Solastalgia Exhibition
A collaboration with artist Mary Branson, we transformed this 12th century church in Surrey UK into an atmospheric space responding to the climate crisis and sensory experiences connecting us to nature. The church has hosted us separately before but, in a desire to express our growing concerns, we were drawn here again in September 2024.
In the sylvan quiet of Albury Old Saxon church, a group of artworks ask visitors to consider the loss we face in an uncertain future. The raw beauty of trees, water and the intricate details of the natural world are slowly leaving us. As humans, we can hold a sense of vivid appreciation and loss in the same thought. Coined by Australian philosopher Glenn Albrecht, solastagia implies a sense of change for an upcoming loss of home. As we come to terms with environmental tipping points, habitat loss will surely push society into a longing for home as it once was.
Using elemental materials, such as clay and glass, in a set of site-specific installations and other artworks, we examined a language of touch, tension and connection to the forces of nature.
Humans are powerfully intertwined with Earth. In terms of evolution, we are a recent development on this four-billion-year-old rocky planet and individually we have relatively fleeting lives. We make up just .01% of all life yet we have a disproportional impact on the natural world.
Exquisitely unique and bursting with life, this planet serves as our biological spaceship as we spin through the solar system. We live in delicate balance with our surroundings – with just the right amount of oxygen (21%), light and water to ensure we thrive. Sadly, the climate crisis has shown us that our worst threat is self-inflicted.
In this work, 40 fragile glass pieces are suspended via taught red string above a large ocean-polished rock, immobile on the ancient stone floor. Tension and weight keep the pieces in equilibrium. If gently touched, the glass comes to life, chiming its existence with a cautionary tone.
I’m fortunate that my studio is surrounded by trees. The tallest is a majestic conifer that drops hundreds of pine cones each year, smooth at first, then spiky when open, its winged seeds propel them to the ground.
Nature is so prolific and determined to survive. One day while marvelling at its methods I sadly realised that the warming climate means many of the trees I love will not survive the transition. The lush green of the Surrey Hills may one day be a thing of the past. Over the last few decades we’ve lost 11% of native species – higher than the national average, despite being the most wooded county in England.
In my native California, wildfires are decimating thousands of square miles of forests including Giant Sequoias like the one outside Albury Saxon Church. Nature can’t reproduce fast enough to keep up with our damaging obsession with fossil fuels and technology. This work shouts ‘emergency’ as the climate spirals out of control.
Looking to the horizon, standing on the edge of land and sea, the roar of the undertow signals to me that a seismic shift is taking place - and the world I know is passing. I sense my home is leaving me. This work is an installation of sound vessels that seek to combine the power of the sea and the fragility of our breath – to capture a place where they meet and to try to articulate the existential distress of Solastalgia.
The hand-built anthropomorphic clay forms are porous, infused with the smoke of seaweed and sheep’s wool during firing. With special thanks to Mat Clark and Edd Jordan.
This ceramic frieze reflects our recent entry and rapid advancement into the current Anthropocene epoch – the Age of Man. Smoke fired flint artefacts are dipped into cadmium yellow industrial paint, evoking our relationship to the sun in the face of climate change and man’s technological development.
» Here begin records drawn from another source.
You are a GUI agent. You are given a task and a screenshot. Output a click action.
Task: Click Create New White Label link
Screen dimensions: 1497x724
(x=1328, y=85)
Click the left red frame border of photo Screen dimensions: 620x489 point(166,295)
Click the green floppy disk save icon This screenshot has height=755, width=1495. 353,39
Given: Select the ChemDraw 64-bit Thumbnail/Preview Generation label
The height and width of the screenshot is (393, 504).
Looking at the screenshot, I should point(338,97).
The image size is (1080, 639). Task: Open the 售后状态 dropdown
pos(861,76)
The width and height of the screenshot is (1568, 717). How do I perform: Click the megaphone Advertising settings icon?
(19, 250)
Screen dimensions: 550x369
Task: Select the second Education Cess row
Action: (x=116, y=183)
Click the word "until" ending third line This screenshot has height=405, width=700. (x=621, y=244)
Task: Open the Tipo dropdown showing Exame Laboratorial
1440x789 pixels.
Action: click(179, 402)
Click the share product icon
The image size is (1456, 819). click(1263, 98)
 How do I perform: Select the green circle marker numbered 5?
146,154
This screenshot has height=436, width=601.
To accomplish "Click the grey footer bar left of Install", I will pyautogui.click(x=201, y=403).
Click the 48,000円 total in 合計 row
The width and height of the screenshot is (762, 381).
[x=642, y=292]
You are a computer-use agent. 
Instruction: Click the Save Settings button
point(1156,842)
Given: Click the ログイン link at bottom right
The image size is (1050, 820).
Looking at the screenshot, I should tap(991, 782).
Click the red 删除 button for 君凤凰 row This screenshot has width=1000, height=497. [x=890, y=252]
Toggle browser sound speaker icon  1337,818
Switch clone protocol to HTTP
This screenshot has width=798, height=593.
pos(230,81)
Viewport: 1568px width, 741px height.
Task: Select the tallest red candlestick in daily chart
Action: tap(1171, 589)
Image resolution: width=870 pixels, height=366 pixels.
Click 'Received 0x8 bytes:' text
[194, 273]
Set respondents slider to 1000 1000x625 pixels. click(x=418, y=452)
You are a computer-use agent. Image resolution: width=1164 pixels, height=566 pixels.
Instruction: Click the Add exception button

The increasing amounts of cadmium yellow in each concentric layer depicts the rise in atmospheric temperature.
Geologists have described a key environmental marker, ‘The Golden Spike’, when plutonium isotopes left from the hydrogen bomb tests of the 1950s. This is when the Earth left behind the previous Holocene epoch – a relatively stable period that had lasted for 11,700 years, at the end of the last major Ice Age.
With each circular ring, the yellow starts to drown the fossils, suggesting the ‘Great Acceleration’ caused by a range of activities: the burning of fossil fuels, deforestation, plastics and chemical fertilisers, the loss of biodiversity; and radioactive contamination from weapons testing. Reaching back through the lens of geoarchaeology, we can understand our human path through our cultural evolution and the traces of what we have created.